= BRIEF A =
In the August 9, 2013 post, what outcome does the clinical trial's protocol count as success?
= BRIEF B =
Render this sentence from the August 9, 2013 post in Spanish: "God fills the halls of MD Anderson with His Presence; we have seen Him at work."
= BRIEF C =
Name every human being the August 9, 2013 post mentions by name.

Friday, August 9, 2013

Just as our brilliant doctor thought, the medications in the clinical trial were not helping enough. Changes in the pancreas have not occurred (that's considered success by the trial's protocol.) but liver tumors and abdominal lymph nodes continue to grow. So this weekend Rob begins another combination of conventional drugs. Disappointed? Yes! Confused about God's plan? Yes! But confident in Proverbs 3:5-6. Trust in the LORD with all your heart; do not depend on your own understanding. Seek his will in all you do, and he will show you which path to take. I had just read a statement by Sarah Young early Wednesday morning that helped prepare us for our news. " Understanding will never bring you Peace!" Yesterday I kept pounding the heavens with "But why would you have brought us down here just to end up with the suggested treatment of 6 weeks ago? Why did you open doors to get us quickly in this promising trial?" and..."Why did you have us waste precious weeks?" The bottom line... our family doesn't have the answers to these questions and truthfully, we aren't suppose to. Trust in Me, your all-knowing, GOOD Father, not yourself. You are not in control of MY PLAN! I racked my medical and emotional brain all day yesterday and it did NOT bring me Peace. God showing his Presence through his Word and acts of love and kindness throughout the last 24 hours has brought that Peace. Nothing fleeting about that! We've touched and been touched this past month. Our hard working Dr. Abbruzzese really cares about Rob. God fills the halls of MD Anderson with His Presence; we have seen Him at work. Enough understanding for us.. I Corinthians 15:58 sums up what we need to know. Throw yourselves into the work of the Master, confident that nothing you do for him is a waste of time or effort.

= DATA EXTRACT =

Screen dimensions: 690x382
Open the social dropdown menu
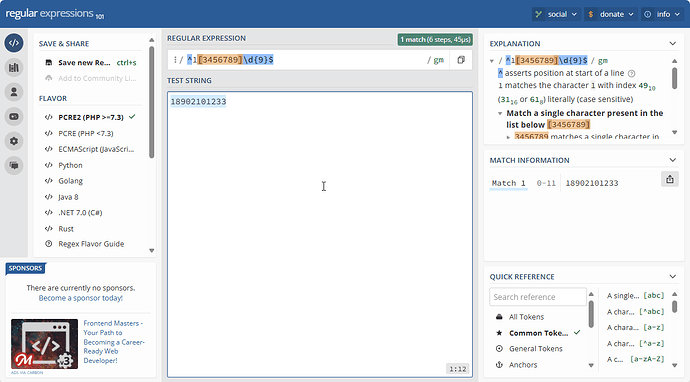[x=556, y=14]
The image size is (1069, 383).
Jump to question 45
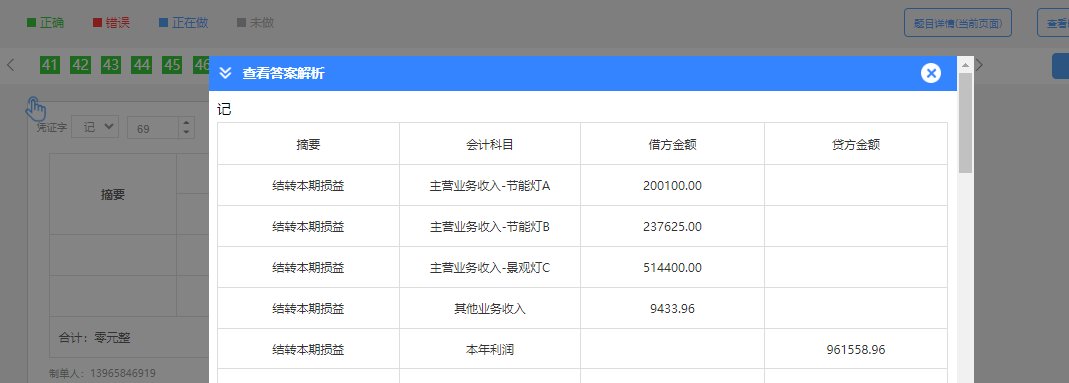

= RESPONSE AREA A =
No changes occurring in the pancreas.

= RESPONSE AREA B =
Dios llena los pasillos de MD Anderson con Su Presencia; lo hemos visto obrar.

= RESPONSE AREA C =
Rob, Sarah Young, Dr. Abbruzzese